Reproduce the listing below in full and without alteration, apart from its pictures.

◆ ◆ ◆

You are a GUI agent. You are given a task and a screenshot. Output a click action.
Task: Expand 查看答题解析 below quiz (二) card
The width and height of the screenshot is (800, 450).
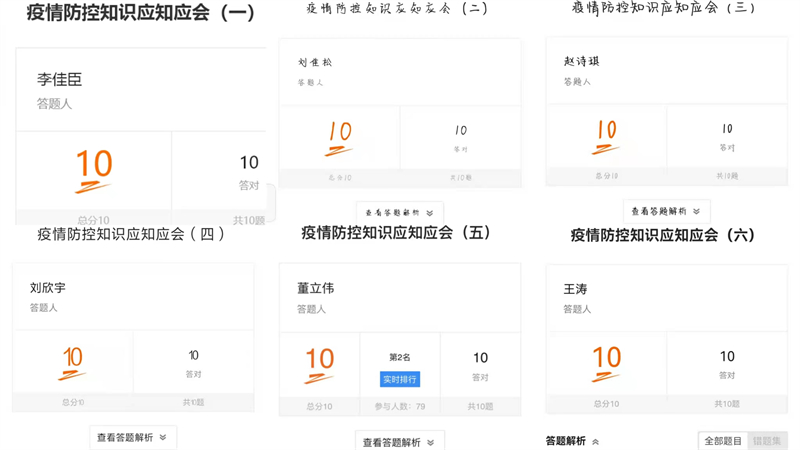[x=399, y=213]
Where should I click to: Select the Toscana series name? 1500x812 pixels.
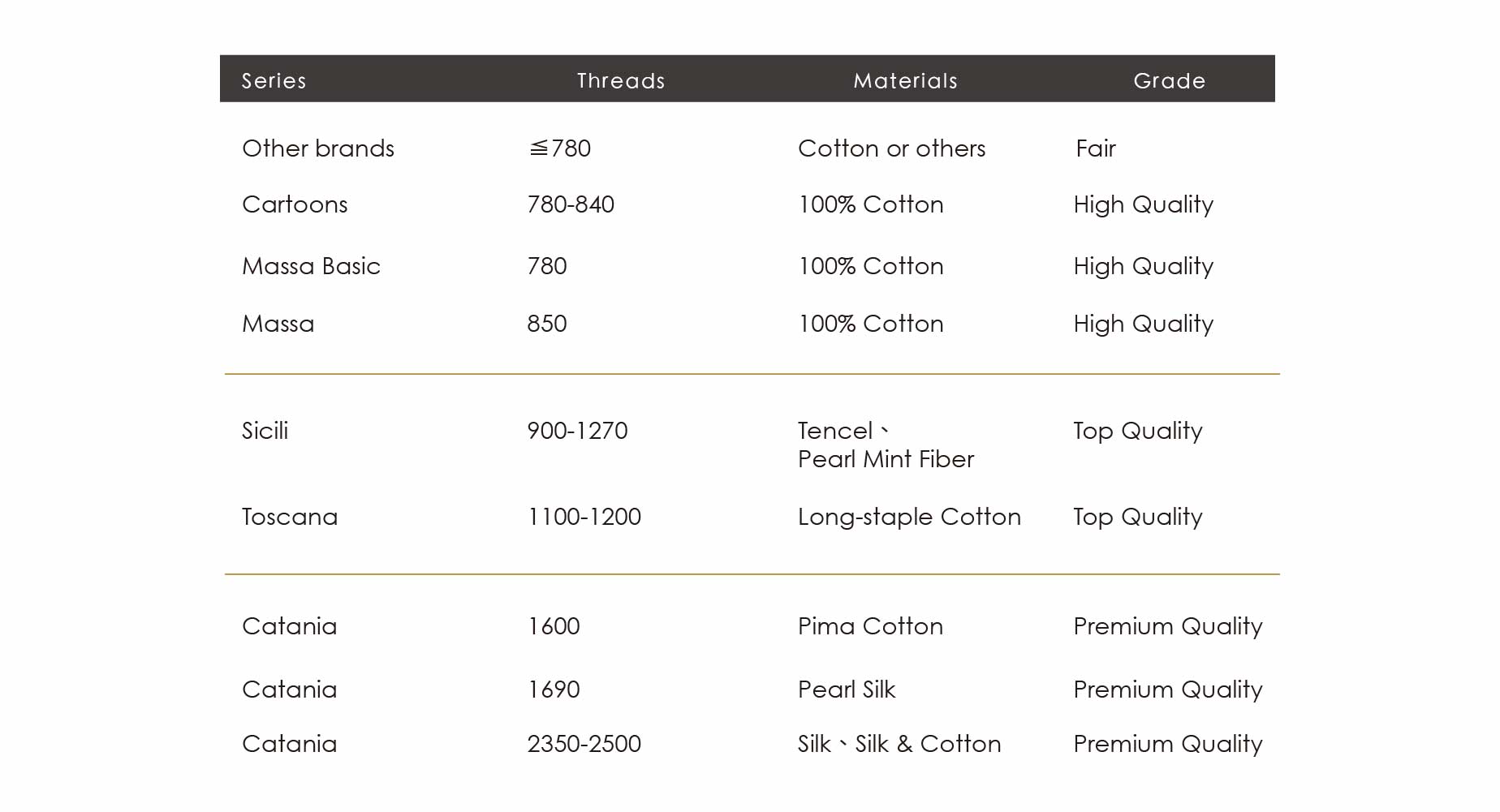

◆ ◆ ◆

Exercise response:
You are a GUI agent. You are given a task and a screenshot. Output a click action.
Task: Expand 查看答题解析 below quiz (二) card
The width and height of the screenshot is (800, 450).
[x=399, y=213]
Where should I click to: Select the Toscana series name? 1500x812 pixels.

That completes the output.